Document segment >>
= = = = =

|M.Sc Student||Megides Or|
|Subject||Morphokinetic Single-Cell Analysis and Machine Learning as a|
Tool to Characterize Breast Cancer Cell Motility
and Response to Therapy
|Department||Department of Biomedical Engineering||Supervisors||Professor Emeritus Eitan Kimmel|
|Professor Ilan Tsarfaty|
Breast cancer is the most frequently diagnosed cancer in women. Triple-negative breast cancer (TNBC) is negative for estrogen and progesterone receptors, excess HER2, higher metastatic potential, and a poorer prognosis. Cancer cell motility, invasion, and energy metabolism are fundamental steps in metastasis. Combined precision-targeted therapy and chemotherapy offer a novel anti-metastatic treatment. MET, a tyrosine kinase receptor and its ligand, Hepatocyte Growth Factor/Scatter Factor (HGF/SF), induce specific signal transduction in tumor cells, leading to cell motility and metastasis. MET's induced tumorigenesis and metastatic processes make it an ideal target for anti-cancer therapy.
In this work, we characterized different motility patterns of three cell types: estrogen receptor-positive (EP), TNBC, and Madin-Darby Canine Kidney (MDCK). We also described the effect of MET inhibition, chemotherapy, low-intensity ultrasound (LIUS), and their combined impact on breast cancer motility. Time-lapse fluorescence images of EP, TNBC, and MDCK cells were subjected to commercial packages for segmentation and tracking - extracting morphokinetic (MK) information at a single-cell level.
To better understand cell motility patterns, we developed the infrastructure, Tool for Analysis of Single-Cell (TASC), based on unsupervised machine learning methods to demonstrate a high-dimensional feature set at a single-cell resolution. We compared our experimental MK results to simulations of three modified classical physical models: Lévy flight (LF), fractal Brownian motion, and random walk (RW) with or without a back-propagating wave (BPW).

= = = = =

Extracted data >>
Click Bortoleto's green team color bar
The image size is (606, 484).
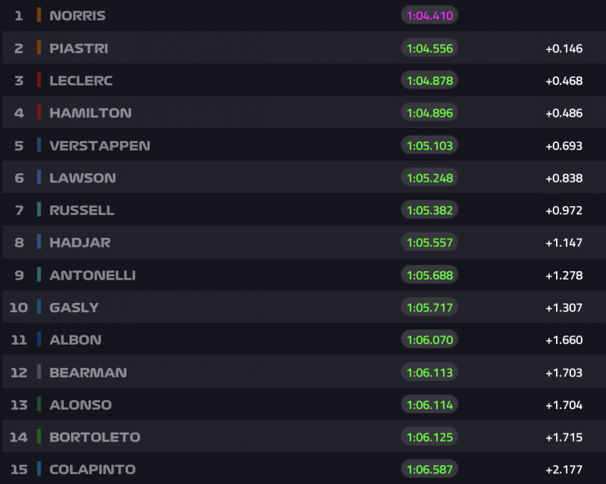[x=39, y=437]
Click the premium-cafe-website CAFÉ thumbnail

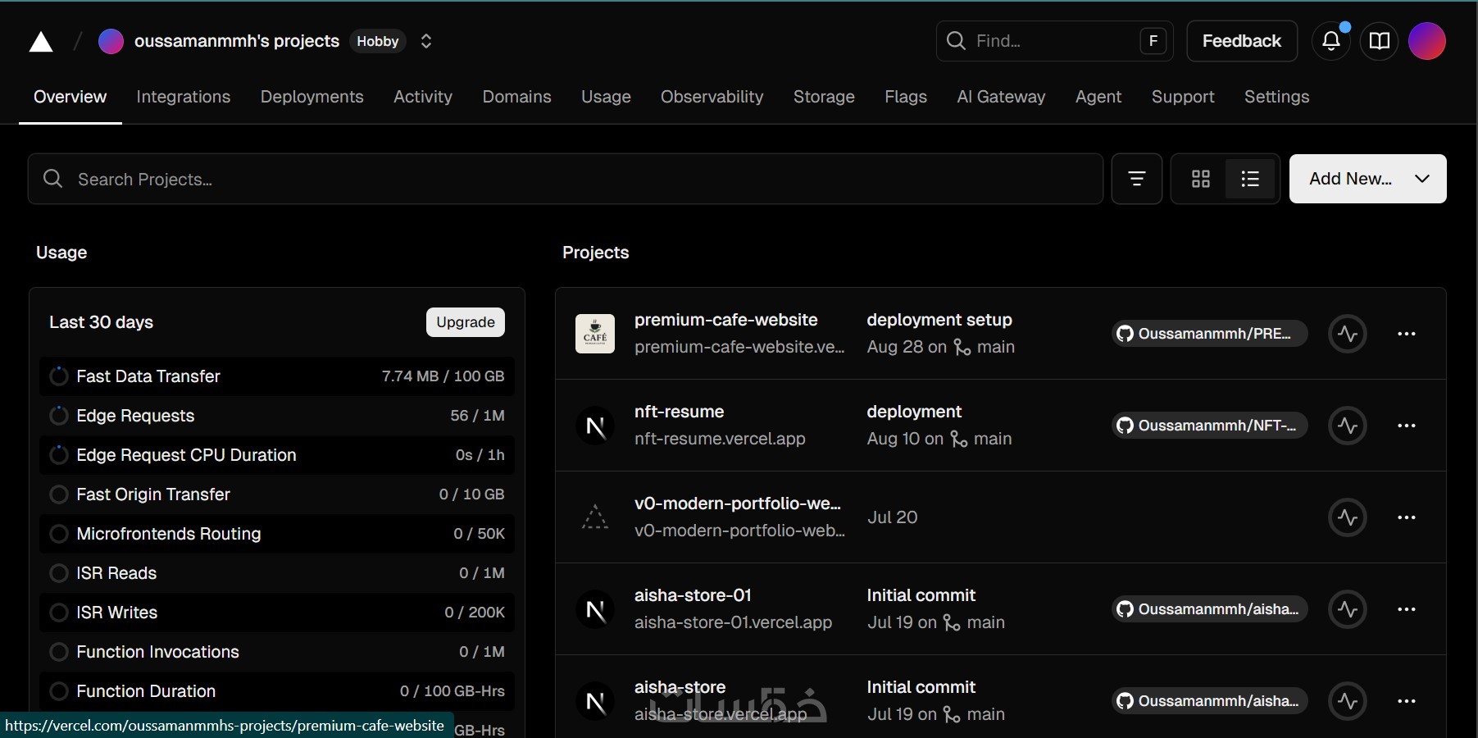click(595, 334)
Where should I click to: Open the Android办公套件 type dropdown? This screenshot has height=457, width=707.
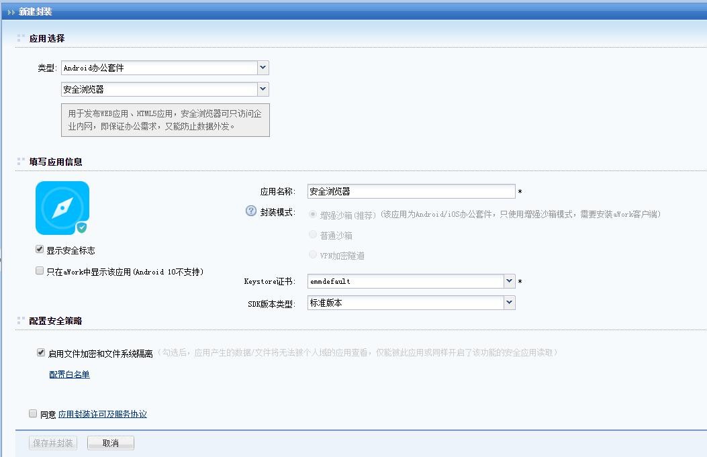(x=263, y=68)
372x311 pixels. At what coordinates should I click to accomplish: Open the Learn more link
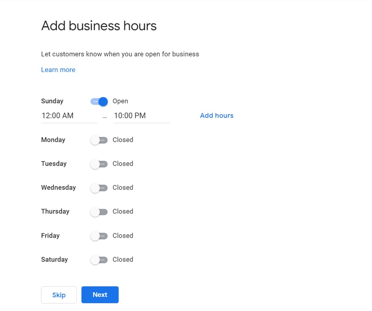pyautogui.click(x=58, y=70)
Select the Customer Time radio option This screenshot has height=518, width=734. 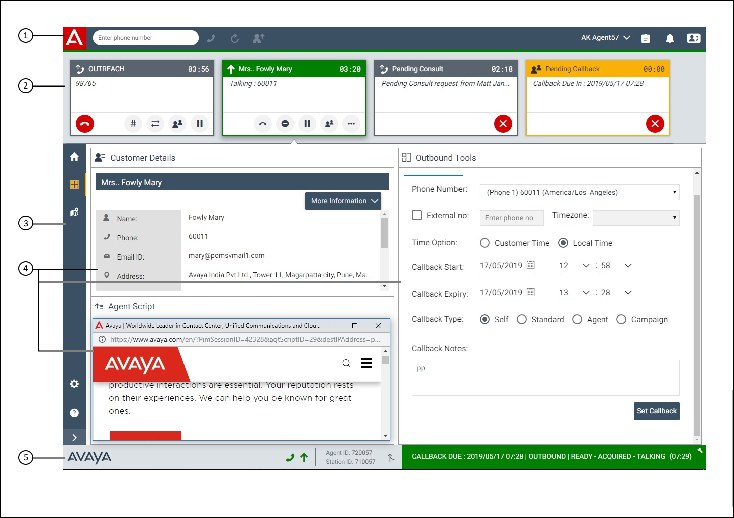pyautogui.click(x=485, y=243)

= = = = =

Task to carry out >>
Reproduce the entire thesis abstract on breast cancer cell motility, found above the material, word for word.

Solution for this task >>
|M.Sc Student||Megides Or|
|Subject||Morphokinetic Single-Cell Analysis and Machine Learning as a|
Tool to Characterize Breast Cancer Cell Motility
and Response to Therapy
|Department||Department of Biomedical Engineering||Supervisors||Professor Emeritus Eitan Kimmel|
|Professor Ilan Tsarfaty|
Breast cancer is the most frequently diagnosed cancer in women. Triple-negative breast cancer (TNBC) is negative for estrogen and progesterone receptors, excess HER2, higher metastatic potential, and a poorer prognosis. Cancer cell motility, invasion, and energy metabolism are fundamental steps in metastasis. Combined precision-targeted therapy and chemotherapy offer a novel anti-metastatic treatment. MET, a tyrosine kinase receptor and its ligand, Hepatocyte Growth Factor/Scatter Factor (HGF/SF), induce specific signal transduction in tumor cells, leading to cell motility and metastasis. MET's induced tumorigenesis and metastatic processes make it an ideal target for anti-cancer therapy.
In this work, we characterized different motility patterns of three cell types: estrogen receptor-positive (EP), TNBC, and Madin-Darby Canine Kidney (MDCK). We also described the effect of MET inhibition, chemotherapy, low-intensity ultrasound (LIUS), and their combined impact on breast cancer motility. Time-lapse fluorescence images of EP, TNBC, and MDCK cells were subjected to commercial packages for segmentation and tracking - extracting morphokinetic (MK) information at a single-cell level.
To better understand cell motility patterns, we developed the infrastructure, Tool for Analysis of Single-Cell (TASC), based on unsupervised machine learning methods to demonstrate a high-dimensional feature set at a single-cell resolution. We compared our experimental MK results to simulations of three modified classical physical models: Lévy flight (LF), fractal Brownian motion, and random walk (RW) with or without a back-propagating wave (BPW).